The final leg was happily uneventful.  I was communicating with Brisbane radar 100 miles out and they had me identified, so no more position reporting and I reeled in my antenna.  I had attempted several HF contacts with Hawaii, without luck, and with HF email without luck.  Propagation doesn't seem good during the day, but it works extremely well with Auckland and Brisbane radio.

 ImageAs we passed over Sydney, I snapped a picture of the bridge and hoped that the Opera House would be in it.  You can just make out the back of it in the lower center of the picture.

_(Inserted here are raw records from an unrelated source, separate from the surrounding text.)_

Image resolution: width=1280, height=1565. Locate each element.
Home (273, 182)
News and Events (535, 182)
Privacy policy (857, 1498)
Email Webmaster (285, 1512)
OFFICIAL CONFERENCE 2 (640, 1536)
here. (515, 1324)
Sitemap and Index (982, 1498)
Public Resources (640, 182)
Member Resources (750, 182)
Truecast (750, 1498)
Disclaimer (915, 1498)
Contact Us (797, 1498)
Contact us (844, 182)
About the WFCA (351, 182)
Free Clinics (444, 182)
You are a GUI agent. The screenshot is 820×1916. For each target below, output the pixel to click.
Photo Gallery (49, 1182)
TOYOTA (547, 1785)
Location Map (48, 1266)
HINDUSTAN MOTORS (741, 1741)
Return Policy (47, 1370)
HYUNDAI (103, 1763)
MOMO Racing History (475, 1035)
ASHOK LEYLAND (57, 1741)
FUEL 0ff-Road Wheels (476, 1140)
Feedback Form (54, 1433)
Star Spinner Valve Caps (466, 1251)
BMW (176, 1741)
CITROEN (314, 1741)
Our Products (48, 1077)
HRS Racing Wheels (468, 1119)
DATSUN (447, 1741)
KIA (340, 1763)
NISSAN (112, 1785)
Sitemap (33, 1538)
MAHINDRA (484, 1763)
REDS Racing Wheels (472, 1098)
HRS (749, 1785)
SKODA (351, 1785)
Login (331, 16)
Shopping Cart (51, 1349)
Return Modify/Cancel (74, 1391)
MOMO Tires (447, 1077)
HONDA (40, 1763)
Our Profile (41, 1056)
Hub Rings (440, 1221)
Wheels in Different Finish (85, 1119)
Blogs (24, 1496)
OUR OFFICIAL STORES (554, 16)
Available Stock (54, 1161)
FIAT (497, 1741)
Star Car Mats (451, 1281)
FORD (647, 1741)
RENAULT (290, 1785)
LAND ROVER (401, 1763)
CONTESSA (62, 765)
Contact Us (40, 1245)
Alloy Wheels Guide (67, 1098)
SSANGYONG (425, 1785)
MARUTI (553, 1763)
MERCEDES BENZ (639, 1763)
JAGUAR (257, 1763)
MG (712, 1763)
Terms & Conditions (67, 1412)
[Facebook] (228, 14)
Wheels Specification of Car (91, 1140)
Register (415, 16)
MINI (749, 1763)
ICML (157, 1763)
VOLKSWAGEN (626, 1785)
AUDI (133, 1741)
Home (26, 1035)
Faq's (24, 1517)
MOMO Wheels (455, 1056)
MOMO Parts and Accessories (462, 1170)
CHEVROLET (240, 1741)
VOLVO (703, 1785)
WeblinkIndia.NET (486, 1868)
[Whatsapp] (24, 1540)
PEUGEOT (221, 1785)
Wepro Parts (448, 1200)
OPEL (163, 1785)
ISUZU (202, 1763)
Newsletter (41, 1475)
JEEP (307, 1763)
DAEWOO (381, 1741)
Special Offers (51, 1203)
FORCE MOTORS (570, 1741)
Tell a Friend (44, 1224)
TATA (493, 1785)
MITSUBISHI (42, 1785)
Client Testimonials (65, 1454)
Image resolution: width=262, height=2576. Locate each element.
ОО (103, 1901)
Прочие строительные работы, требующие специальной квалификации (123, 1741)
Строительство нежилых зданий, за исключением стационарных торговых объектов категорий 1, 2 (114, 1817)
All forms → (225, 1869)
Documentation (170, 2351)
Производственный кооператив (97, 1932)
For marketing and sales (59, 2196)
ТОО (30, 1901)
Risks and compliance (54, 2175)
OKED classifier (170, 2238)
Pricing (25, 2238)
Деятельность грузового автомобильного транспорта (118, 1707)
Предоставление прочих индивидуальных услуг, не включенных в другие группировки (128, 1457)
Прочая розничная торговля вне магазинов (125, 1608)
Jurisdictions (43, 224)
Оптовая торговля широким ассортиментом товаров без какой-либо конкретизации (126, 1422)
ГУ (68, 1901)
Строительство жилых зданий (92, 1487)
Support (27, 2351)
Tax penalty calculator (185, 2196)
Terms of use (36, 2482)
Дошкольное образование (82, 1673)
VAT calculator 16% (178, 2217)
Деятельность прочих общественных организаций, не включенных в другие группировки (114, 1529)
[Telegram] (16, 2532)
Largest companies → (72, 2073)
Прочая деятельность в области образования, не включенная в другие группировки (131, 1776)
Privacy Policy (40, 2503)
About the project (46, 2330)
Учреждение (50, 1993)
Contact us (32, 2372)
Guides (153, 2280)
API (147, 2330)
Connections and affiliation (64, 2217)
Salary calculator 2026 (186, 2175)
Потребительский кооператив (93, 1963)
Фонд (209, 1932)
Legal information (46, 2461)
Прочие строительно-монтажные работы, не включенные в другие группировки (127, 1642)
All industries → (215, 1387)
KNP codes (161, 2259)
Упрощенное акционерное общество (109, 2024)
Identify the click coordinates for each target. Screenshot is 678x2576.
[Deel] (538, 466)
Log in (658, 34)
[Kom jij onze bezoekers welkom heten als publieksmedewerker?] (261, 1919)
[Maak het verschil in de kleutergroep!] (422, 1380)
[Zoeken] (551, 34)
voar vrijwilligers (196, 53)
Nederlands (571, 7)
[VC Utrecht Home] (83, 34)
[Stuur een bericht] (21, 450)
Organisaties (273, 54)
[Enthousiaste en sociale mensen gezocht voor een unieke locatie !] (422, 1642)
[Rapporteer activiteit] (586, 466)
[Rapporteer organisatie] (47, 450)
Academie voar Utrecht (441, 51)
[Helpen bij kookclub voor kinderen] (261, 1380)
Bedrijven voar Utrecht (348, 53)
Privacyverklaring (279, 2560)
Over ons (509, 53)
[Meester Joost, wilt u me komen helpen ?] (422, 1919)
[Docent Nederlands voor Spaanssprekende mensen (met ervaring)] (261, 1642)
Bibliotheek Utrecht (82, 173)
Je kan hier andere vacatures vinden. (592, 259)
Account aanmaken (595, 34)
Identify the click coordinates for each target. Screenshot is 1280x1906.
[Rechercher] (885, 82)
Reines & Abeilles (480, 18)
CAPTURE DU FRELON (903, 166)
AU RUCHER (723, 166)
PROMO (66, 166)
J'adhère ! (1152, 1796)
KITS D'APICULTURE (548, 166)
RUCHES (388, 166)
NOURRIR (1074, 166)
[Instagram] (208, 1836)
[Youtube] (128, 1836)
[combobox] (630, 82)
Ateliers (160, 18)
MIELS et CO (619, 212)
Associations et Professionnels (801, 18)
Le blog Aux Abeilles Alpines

 I looked and looked for Bankstown airport, but I was looking west into the sun and haze.  I couldn't see it, even with it's 3 parallel runways.  I heard a chuckle as approach told me to turn right and I'd see it under my wing -- there it was, I was right over it.  I think I heard another chuckle when I talked with tower.  But, they cleared me to land rwy 11 left and I followed an airport vehicle to a customs waiting area.  I explained that I'd cleared customs at Lord Howe, but their instructions were for me to get cleared again.  When customs arrived, they explained that more paperwork was necessary.  I filled out a crew document and most importantly a plane document.  If I stay longer than 2 months, I'll be required to pay tax on the value of the aircraft.... think I'll be on my way in a month.

I'm looking forward to touring Australia and will update my flights over the coming month.